Exercise materials below:
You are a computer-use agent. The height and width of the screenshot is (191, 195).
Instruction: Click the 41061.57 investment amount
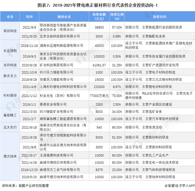click(x=99, y=65)
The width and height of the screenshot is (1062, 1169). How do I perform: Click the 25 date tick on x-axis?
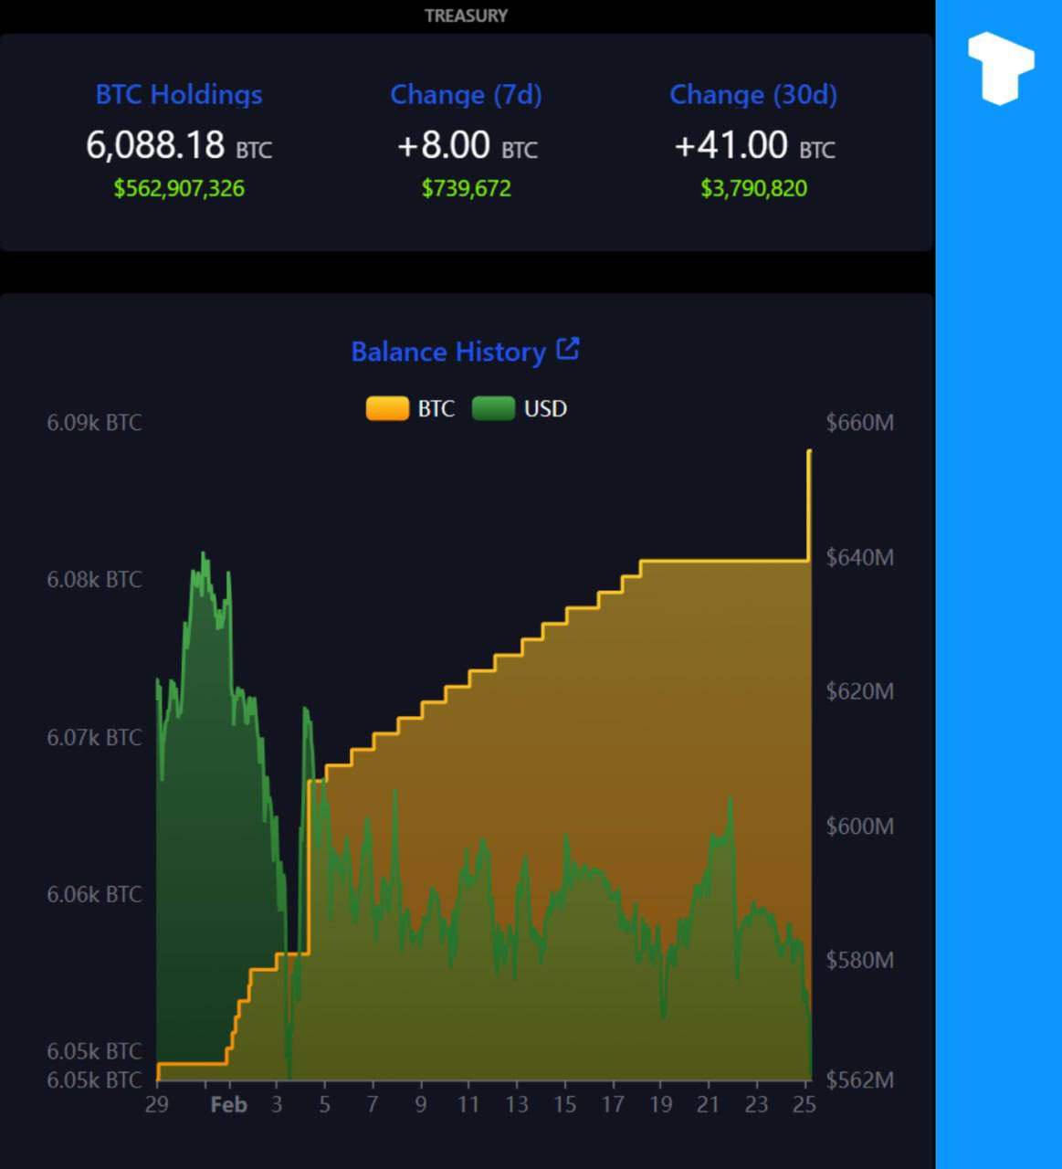804,1105
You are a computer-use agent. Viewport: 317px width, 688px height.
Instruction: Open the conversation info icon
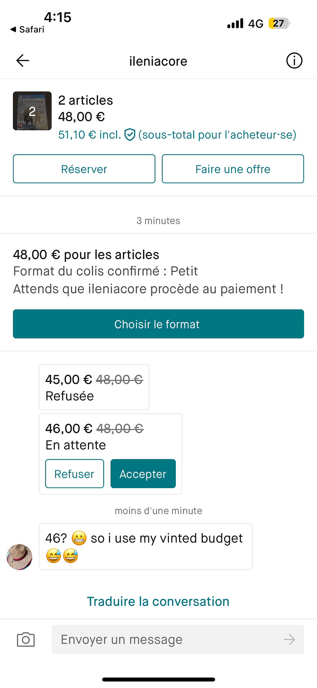[294, 61]
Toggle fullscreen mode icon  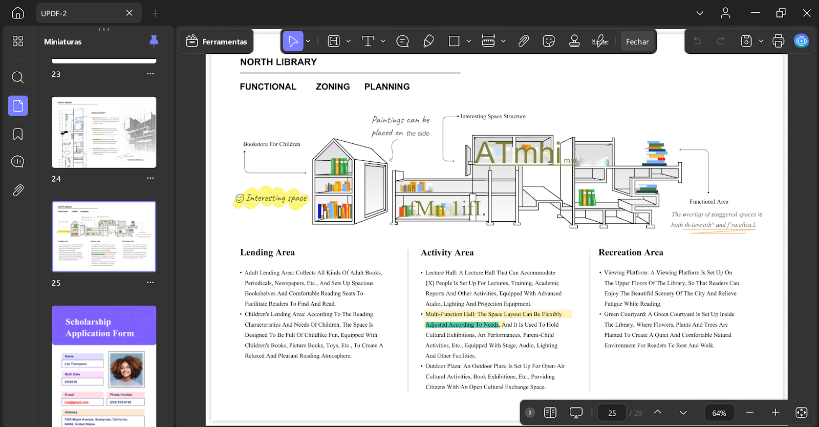(802, 413)
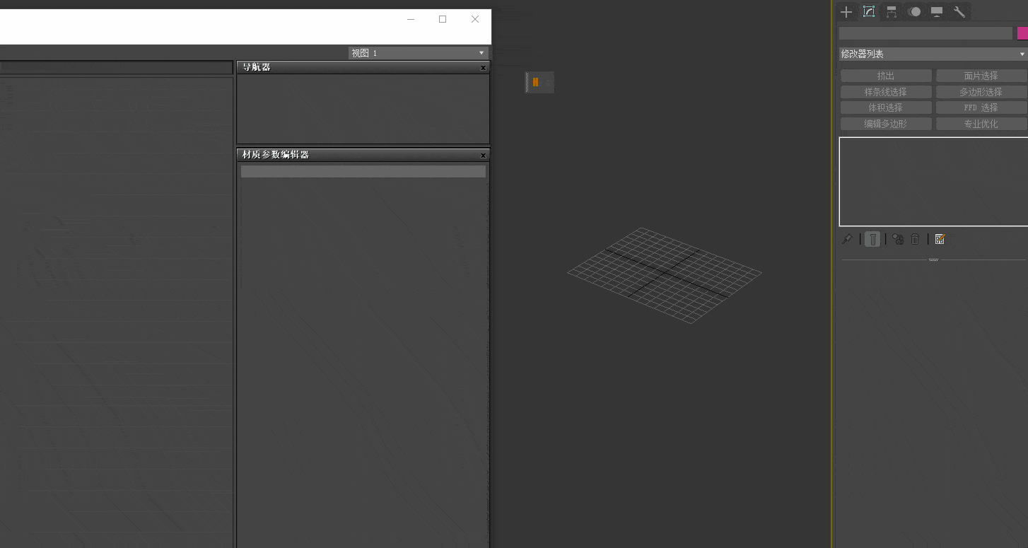Click the 挤出 modifier button
This screenshot has width=1028, height=548.
(886, 76)
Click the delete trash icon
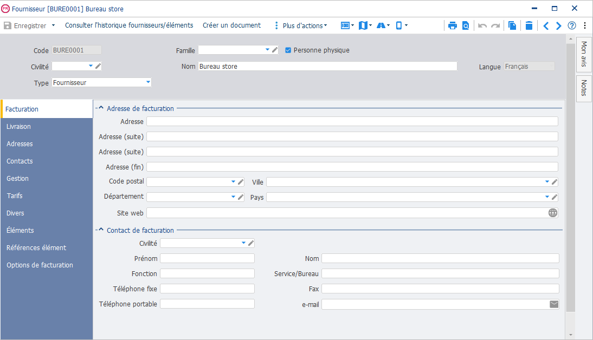The image size is (593, 340). pos(529,25)
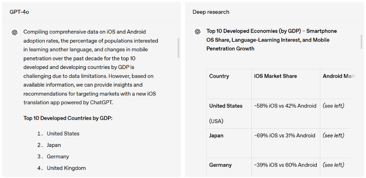Click the Deep research panel header
Screen dimensions: 366x178
pyautogui.click(x=211, y=12)
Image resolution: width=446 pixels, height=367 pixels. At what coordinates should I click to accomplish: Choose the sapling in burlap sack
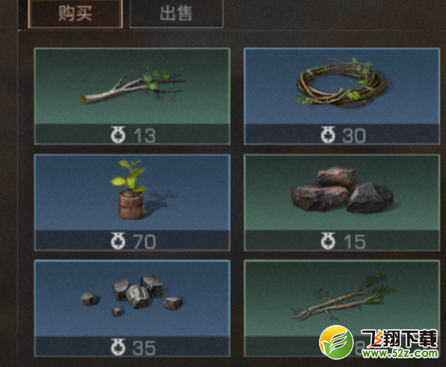click(132, 203)
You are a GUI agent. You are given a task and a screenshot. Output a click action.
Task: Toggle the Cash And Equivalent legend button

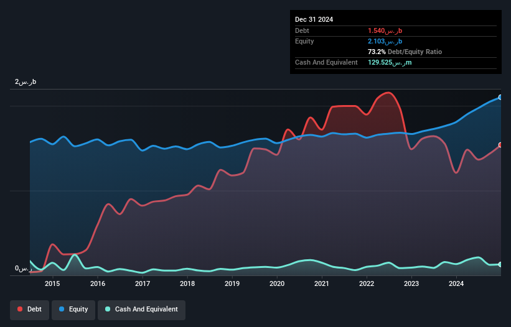(x=141, y=310)
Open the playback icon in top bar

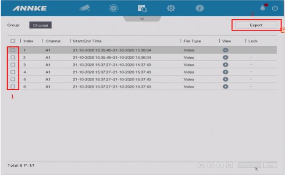114,8
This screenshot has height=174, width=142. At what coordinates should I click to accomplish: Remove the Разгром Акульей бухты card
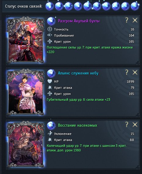135,20
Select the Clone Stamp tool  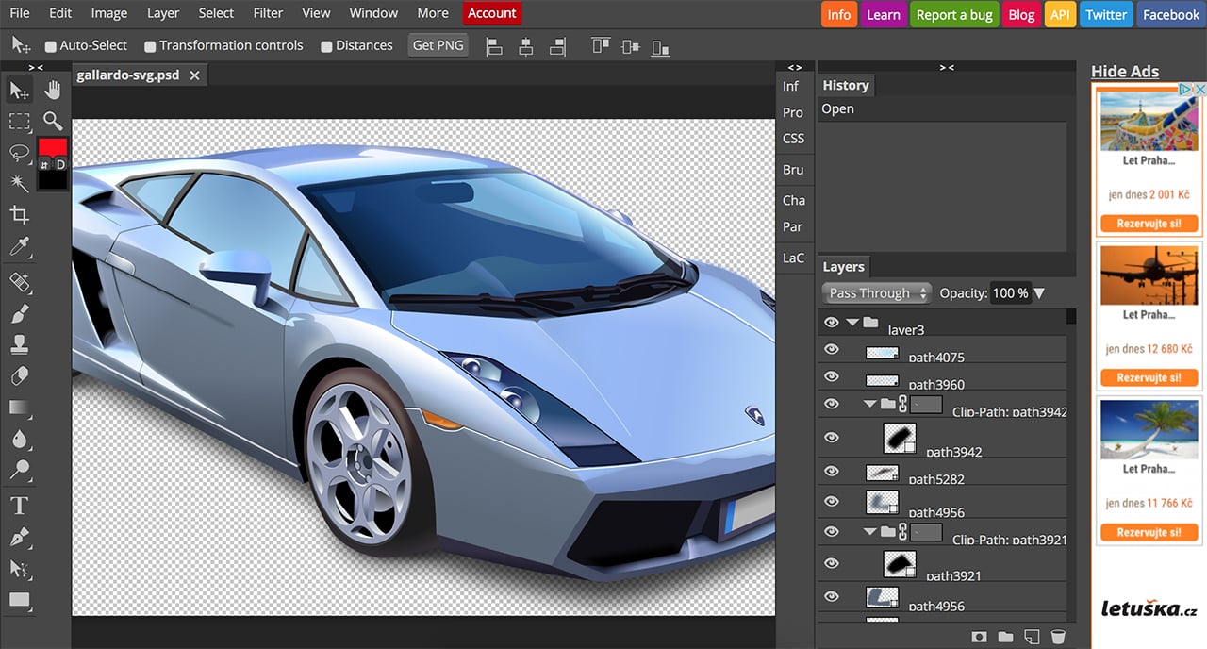pos(19,344)
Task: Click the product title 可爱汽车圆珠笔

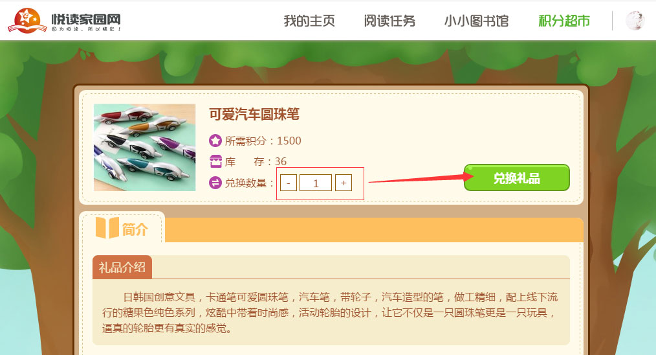Action: (254, 114)
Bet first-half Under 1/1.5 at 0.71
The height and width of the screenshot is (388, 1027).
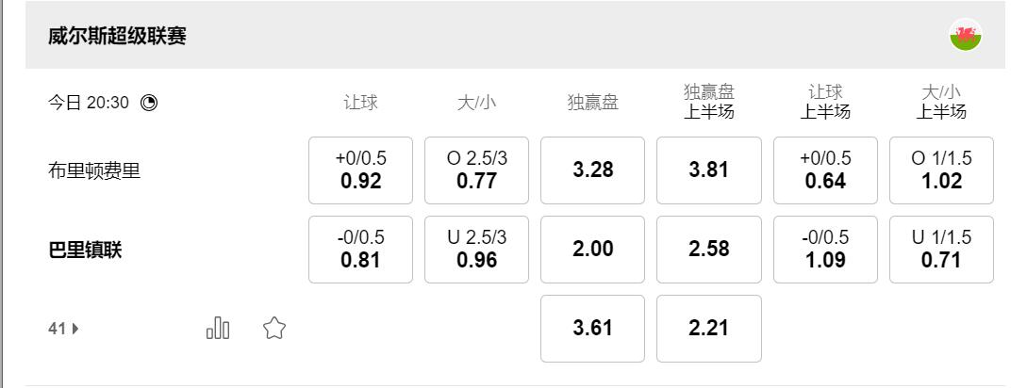(x=941, y=250)
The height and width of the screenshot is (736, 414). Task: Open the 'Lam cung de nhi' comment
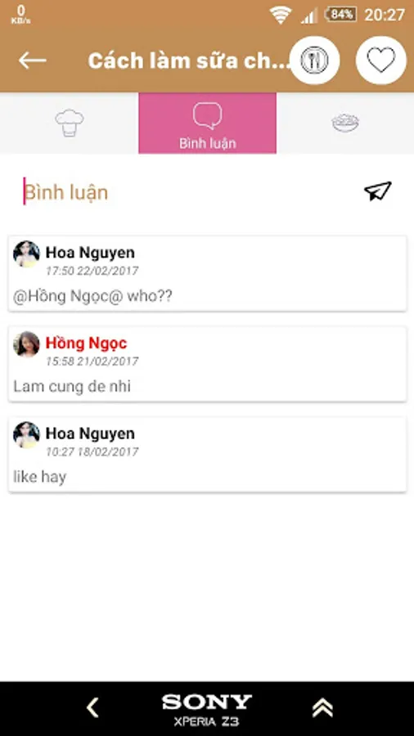pos(72,386)
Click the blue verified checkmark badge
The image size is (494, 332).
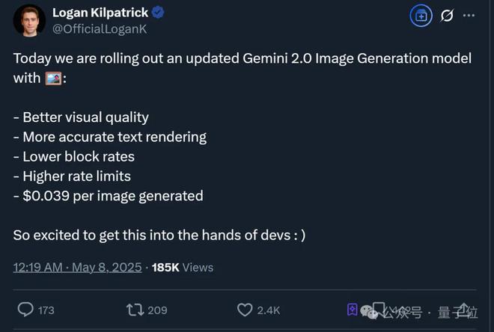tap(159, 13)
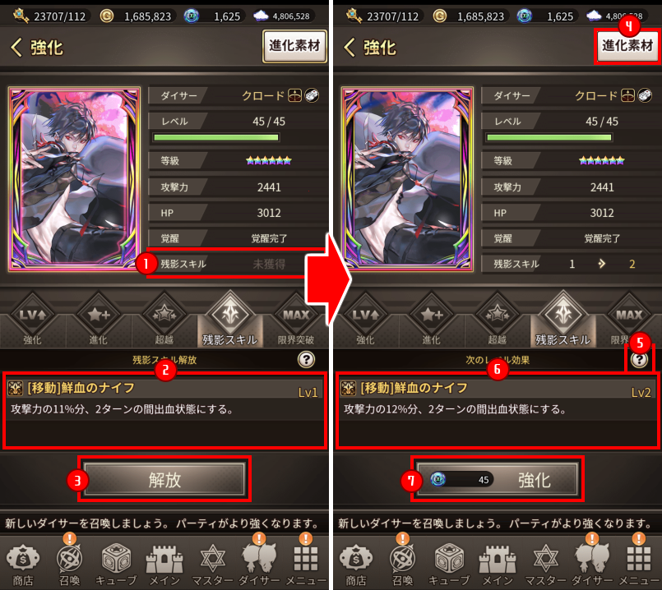Go back using arrow beside 強化, left
This screenshot has height=590, width=662.
(x=16, y=47)
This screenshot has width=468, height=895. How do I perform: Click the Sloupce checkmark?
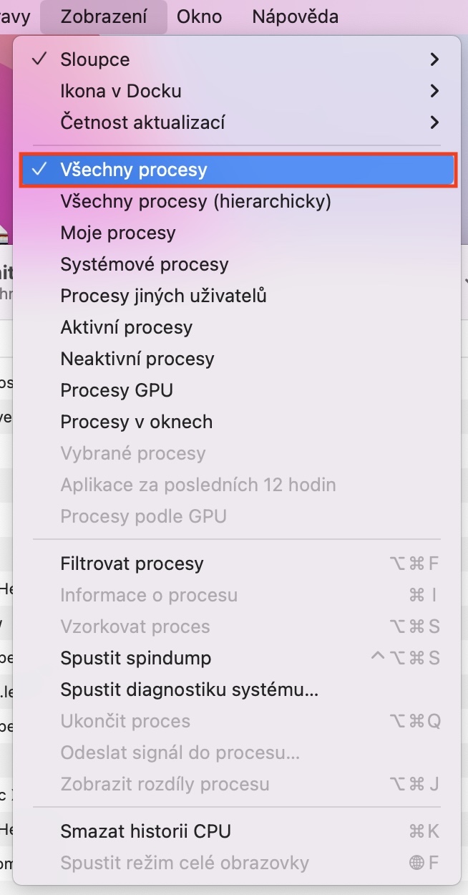point(39,59)
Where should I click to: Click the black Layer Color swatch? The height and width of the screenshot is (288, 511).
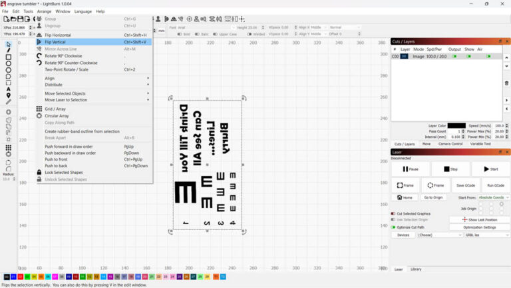(x=456, y=125)
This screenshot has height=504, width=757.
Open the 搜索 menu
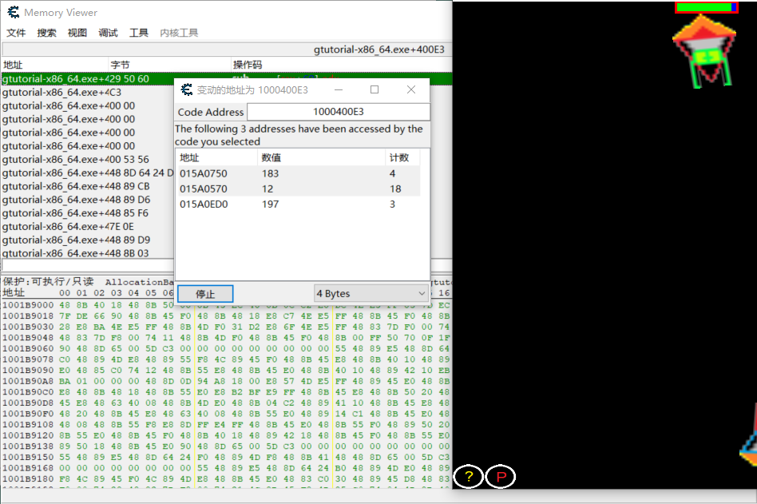point(46,33)
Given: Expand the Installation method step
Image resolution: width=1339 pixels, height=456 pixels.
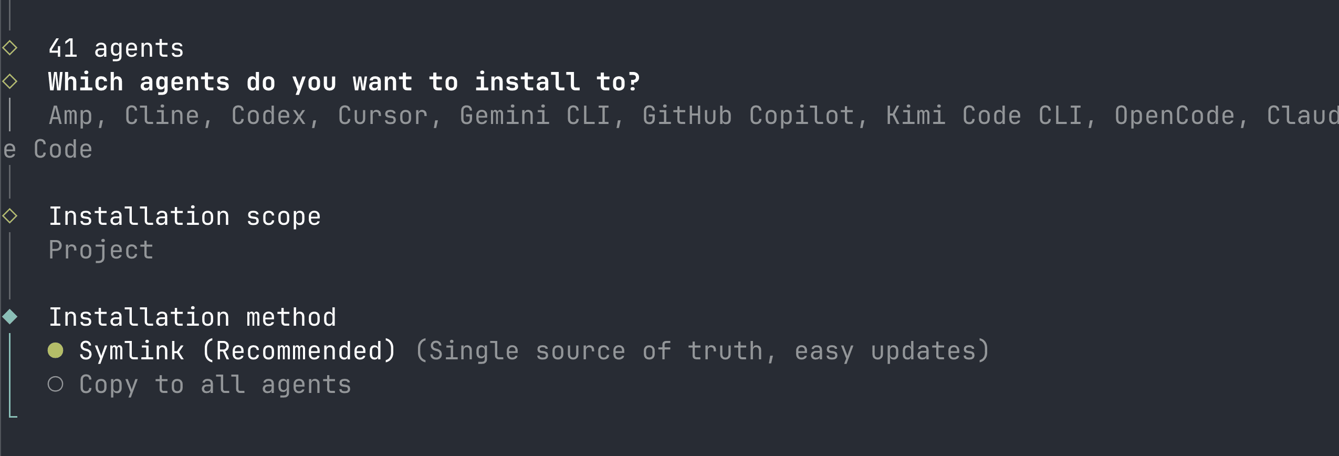Looking at the screenshot, I should 193,316.
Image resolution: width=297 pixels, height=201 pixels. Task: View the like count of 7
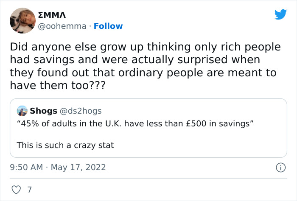[29, 190]
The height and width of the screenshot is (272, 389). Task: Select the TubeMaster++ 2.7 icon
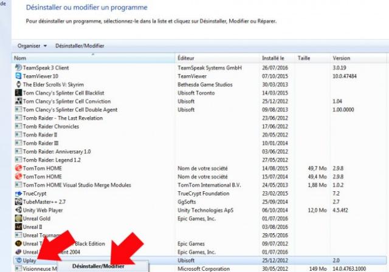click(18, 201)
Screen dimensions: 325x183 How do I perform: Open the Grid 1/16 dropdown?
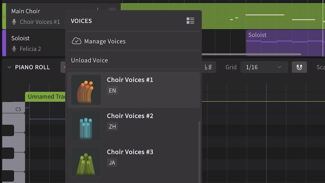264,67
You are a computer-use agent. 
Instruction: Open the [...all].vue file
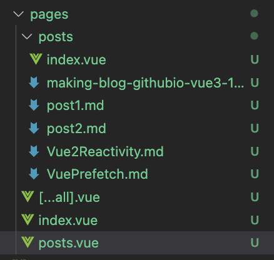click(x=69, y=198)
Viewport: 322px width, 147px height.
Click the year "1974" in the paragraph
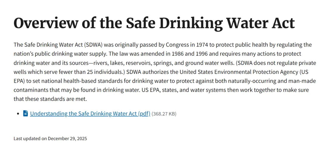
End of Exercise materials.
◆ **Exercise details**:
A complete answer gives every line of the records holding "computer".

◆ **Reply**:
You are a computer-use agent. The height and width of the screenshot is (191, 195).
You are a computer-use agent. Viewport: 317px width, 688px height.
You are a computer-use agent. 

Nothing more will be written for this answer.